# Records taken from a dataset
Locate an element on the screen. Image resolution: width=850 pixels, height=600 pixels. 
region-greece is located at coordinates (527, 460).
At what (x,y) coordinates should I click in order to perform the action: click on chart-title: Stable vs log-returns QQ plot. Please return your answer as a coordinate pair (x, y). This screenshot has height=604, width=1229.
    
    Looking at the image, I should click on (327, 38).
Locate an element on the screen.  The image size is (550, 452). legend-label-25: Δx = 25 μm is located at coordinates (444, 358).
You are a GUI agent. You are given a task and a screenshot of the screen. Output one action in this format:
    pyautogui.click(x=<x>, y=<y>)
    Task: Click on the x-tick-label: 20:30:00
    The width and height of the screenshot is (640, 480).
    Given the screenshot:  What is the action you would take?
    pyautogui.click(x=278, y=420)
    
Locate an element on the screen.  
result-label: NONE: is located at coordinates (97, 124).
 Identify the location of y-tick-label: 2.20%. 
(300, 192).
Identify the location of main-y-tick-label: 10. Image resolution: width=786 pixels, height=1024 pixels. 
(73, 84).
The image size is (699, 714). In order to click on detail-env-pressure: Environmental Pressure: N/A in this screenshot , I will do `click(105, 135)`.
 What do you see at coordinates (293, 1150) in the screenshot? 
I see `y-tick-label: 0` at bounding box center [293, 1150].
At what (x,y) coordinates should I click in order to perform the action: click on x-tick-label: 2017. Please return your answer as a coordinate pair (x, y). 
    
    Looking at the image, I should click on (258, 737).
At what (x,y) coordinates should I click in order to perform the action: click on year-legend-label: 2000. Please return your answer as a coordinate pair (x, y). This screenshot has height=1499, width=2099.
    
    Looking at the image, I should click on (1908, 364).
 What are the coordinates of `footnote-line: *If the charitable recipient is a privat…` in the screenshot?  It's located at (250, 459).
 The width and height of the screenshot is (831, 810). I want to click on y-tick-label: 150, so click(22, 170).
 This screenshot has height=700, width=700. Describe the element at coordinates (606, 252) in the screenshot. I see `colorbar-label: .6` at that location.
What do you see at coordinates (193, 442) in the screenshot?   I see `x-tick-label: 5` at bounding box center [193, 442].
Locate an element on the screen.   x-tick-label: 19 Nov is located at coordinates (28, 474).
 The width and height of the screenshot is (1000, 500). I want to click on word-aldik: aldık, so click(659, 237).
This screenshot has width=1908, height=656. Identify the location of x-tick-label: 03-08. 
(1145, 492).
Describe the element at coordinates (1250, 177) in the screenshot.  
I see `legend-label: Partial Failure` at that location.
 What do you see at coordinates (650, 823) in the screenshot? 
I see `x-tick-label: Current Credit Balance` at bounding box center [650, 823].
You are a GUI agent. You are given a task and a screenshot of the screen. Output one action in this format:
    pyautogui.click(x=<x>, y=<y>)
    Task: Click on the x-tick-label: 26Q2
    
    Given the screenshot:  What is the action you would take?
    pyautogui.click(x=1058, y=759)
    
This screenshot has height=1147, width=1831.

# Task
Arrange all of the records above as a numbered list, one line per item, and drop every blank line.

# Answer area
1. Locate an element on the screen. Image resolution: width=850 pixels, height=600 pixels. 
2. region-greece is located at coordinates (527, 460).
3. At what (x,y) coordinates should I click in order to perform the action: click on chart-title: Stable vs log-returns QQ plot. Please return your answer as a coordinate pair (x, y). This screenshot has height=604, width=1229.
4.     Looking at the image, I should click on (327, 38).
5. Locate an element on the screen.  The image size is (550, 452). legend-label-25: Δx = 25 μm is located at coordinates (444, 358).
6. You are a GUI agent. You are given a task and a screenshot of the screen. Output one action in this format:
7.     pyautogui.click(x=<x>, y=<y>)
8.     Task: Click on the x-tick-label: 20:30:00
9.     The width and height of the screenshot is (640, 480).
10.     Given the screenshot:  What is the action you would take?
11.     pyautogui.click(x=278, y=420)
12. Locate an element on the screen.  
13. result-label: NONE: is located at coordinates (97, 124).
14.  Identify the location of y-tick-label: 2.20%. 
15. (300, 192).
16. Identify the location of main-y-tick-label: 10. Image resolution: width=786 pixels, height=1024 pixels. 
17. (73, 84).
18. The image size is (699, 714). In order to click on detail-env-pressure: Environmental Pressure: N/A in this screenshot , I will do `click(105, 135)`.
19.  What do you see at coordinates (293, 1150) in the screenshot? 
20. I see `y-tick-label: 0` at bounding box center [293, 1150].
21. At what (x,y) coordinates should I click in order to perform the action: click on x-tick-label: 2017. Please return your answer as a coordinate pair (x, y). 
22.     Looking at the image, I should click on (258, 737).
23. At what (x,y) coordinates should I click in order to perform the action: click on year-legend-label: 2000. Please return your answer as a coordinate pair (x, y). This screenshot has height=1499, width=2099.
24.     Looking at the image, I should click on (1908, 364).
25.  What are the coordinates of `footnote-line: *If the charitable recipient is a privat…` in the screenshot?  It's located at (250, 459).
26.  The width and height of the screenshot is (831, 810). I want to click on y-tick-label: 150, so click(22, 170).
27.  This screenshot has height=700, width=700. Describe the element at coordinates (606, 252) in the screenshot. I see `colorbar-label: .6` at that location.
28. What do you see at coordinates (193, 442) in the screenshot?   I see `x-tick-label: 5` at bounding box center [193, 442].
29. Locate an element on the screen.   x-tick-label: 19 Nov is located at coordinates (28, 474).
30.  The width and height of the screenshot is (1000, 500). I want to click on word-aldik: aldık, so click(659, 237).
31. This screenshot has width=1908, height=656. Identify the location of x-tick-label: 03-08. 
32. (1145, 492).
33. Describe the element at coordinates (1250, 177) in the screenshot.  
34. I see `legend-label: Partial Failure` at that location.
35.  What do you see at coordinates (650, 823) in the screenshot? 
36. I see `x-tick-label: Current Credit Balance` at bounding box center [650, 823].
37. You are a GUI agent. You are given a task and a screenshot of the screen. Output one action in this format:
38.     pyautogui.click(x=<x>, y=<y>)
39.     Task: Click on the x-tick-label: 26Q2
40.     Given the screenshot:  What is the action you would take?
41.     pyautogui.click(x=1058, y=759)
42. This screenshot has height=1147, width=1831.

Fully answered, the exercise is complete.